Activity: The following data has a line with "2 Reviews (110, 228)" and a line with "Save for Later (160, 600)". Write out exactly those lines and all the lines between them.

Records for this exercise Start Marker

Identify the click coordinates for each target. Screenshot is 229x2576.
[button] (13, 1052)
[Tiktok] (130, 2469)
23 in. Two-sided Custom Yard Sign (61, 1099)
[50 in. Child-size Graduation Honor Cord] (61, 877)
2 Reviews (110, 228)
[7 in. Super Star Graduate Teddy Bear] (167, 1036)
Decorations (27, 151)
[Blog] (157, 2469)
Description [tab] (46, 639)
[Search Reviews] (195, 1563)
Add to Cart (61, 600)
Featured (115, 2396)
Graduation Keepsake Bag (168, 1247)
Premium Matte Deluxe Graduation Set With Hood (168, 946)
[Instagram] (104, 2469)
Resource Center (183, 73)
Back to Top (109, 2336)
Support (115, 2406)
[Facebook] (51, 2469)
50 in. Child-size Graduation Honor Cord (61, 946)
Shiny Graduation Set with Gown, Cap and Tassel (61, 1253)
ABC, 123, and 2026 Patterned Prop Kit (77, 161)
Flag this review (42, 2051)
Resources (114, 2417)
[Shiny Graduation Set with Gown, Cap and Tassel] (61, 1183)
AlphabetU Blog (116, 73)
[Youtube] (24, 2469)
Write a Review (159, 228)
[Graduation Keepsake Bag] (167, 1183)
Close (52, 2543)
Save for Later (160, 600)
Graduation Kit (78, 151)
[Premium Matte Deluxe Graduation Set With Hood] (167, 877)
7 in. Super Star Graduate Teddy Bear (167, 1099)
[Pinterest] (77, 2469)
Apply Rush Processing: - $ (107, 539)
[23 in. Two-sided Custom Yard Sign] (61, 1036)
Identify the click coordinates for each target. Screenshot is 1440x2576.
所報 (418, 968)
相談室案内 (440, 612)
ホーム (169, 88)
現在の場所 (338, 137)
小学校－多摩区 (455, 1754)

Records for this exercise End Marker

Answer to the problem:
2 Reviews (110, 228)
[7 in. Super Star Graduate Teddy Bear] (167, 1036)
Decorations (27, 151)
[Blog] (157, 2469)
Description [tab] (46, 639)
[Search Reviews] (195, 1563)
Add to Cart (61, 600)
Featured (115, 2396)
Graduation Keepsake Bag (168, 1247)
Premium Matte Deluxe Graduation Set With Hood (168, 946)
[Instagram] (104, 2469)
Resource Center (183, 73)
Back to Top (109, 2336)
Support (115, 2406)
[Facebook] (51, 2469)
50 in. Child-size Graduation Honor Cord (61, 946)
Shiny Graduation Set with Gown, Cap and Tassel (61, 1253)
ABC, 123, and 2026 Patterned Prop Kit (77, 161)
Flag this review (42, 2051)
Resources (114, 2417)
[Shiny Graduation Set with Gown, Cap and Tassel] (61, 1183)
AlphabetU Blog (116, 73)
[Youtube] (24, 2469)
Write a Review (159, 228)
[Graduation Keepsake Bag] (167, 1183)
Close (52, 2543)
Save for Later (160, 600)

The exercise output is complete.